The Important Thing
By Z Zoccolante
My first day of a new job and I’m on my way to drop my dog off. I woke up at the morning crack of dawn, which not my jam. My dog and I pile in the car.
On the 405, traffic comes to a dead stop and for the next 45 minutes my car moves exactly 10 feet. Annoyance and anxiety drip through my skin like water. My dog sits in the passenger’s seat, furrow along her brow, as I raise my voice a few times in frustration.
We crawl at a snail’s pace and then cars begin to merge left as they close the highway I need. As I move past, a huge semi-truck is mangled over the concrete guardrail in pieces everywhere, looking like a train wreck.
I hand my dog off and get back in my car only to realize that they have shut down the entire PCH. At least 50 cars pile along the side of the road as people stand on the sidewalks, cars honk and I half give up as I circle my car around and text the staff thread. Someone drops the road I need to backtrack to as I ask someone at a booth what happened. Fatality he says, and I nod as it sinks in.
Arriving at work, only 1.5 hours late. It’s been a morning as I jump right into the newness of everything. But as the day moves on the morning slips back in. Fatality. Someone woke up this morning not realizing that this would be their last day on earth this time around.
A play from my acting class pushes its way into my consciousness remembering my classmates standing like invisible angels on either side of the stage as another man eats a bowl of cereal and they count down the number of spoons he has left in this life.

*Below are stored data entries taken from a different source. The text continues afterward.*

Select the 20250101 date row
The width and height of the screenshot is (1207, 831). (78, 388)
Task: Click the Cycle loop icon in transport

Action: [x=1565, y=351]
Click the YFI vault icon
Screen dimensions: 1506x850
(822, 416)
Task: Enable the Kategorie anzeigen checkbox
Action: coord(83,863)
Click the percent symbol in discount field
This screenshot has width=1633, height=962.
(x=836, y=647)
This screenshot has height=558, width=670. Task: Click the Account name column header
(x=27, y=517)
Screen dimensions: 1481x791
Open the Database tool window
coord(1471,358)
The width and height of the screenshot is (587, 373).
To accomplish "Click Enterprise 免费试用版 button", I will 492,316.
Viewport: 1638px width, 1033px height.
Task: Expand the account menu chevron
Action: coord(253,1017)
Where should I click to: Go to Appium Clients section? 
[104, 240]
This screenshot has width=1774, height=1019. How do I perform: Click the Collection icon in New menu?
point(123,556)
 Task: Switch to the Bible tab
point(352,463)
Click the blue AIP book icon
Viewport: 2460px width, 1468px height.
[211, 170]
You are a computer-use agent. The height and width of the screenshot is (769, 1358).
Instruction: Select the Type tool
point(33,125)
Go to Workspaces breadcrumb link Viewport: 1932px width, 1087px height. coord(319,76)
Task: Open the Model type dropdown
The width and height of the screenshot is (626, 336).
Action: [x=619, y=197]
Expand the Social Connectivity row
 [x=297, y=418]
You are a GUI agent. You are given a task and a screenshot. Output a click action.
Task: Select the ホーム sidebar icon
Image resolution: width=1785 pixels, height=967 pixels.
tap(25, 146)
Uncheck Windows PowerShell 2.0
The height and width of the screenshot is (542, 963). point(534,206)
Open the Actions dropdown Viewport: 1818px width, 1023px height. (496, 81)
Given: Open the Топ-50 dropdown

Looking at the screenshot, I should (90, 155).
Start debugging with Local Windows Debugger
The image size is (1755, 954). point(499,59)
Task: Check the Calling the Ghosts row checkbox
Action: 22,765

That has stuck with me years later and pops up at strange points in time. How many more sunsets, more times I rub bright green blades of grass between my fingers, how many more ice cream cones or drives parallel to the ocean?
These things weave through my mind and I realize that if this was the last day my priorities were askew. The most important thing was being loving to, and spending time with, my dog and being content with simply being in the car together.
Those are the moments that we remember. I think it’s these that we’ll watch in flashes after we die. Sort of like the ending of American Beauty, when we finally see all the things that really matter.
And with this I’m offered the opportunity to pay attention. To be present. To fact check – what’s the important thing right now?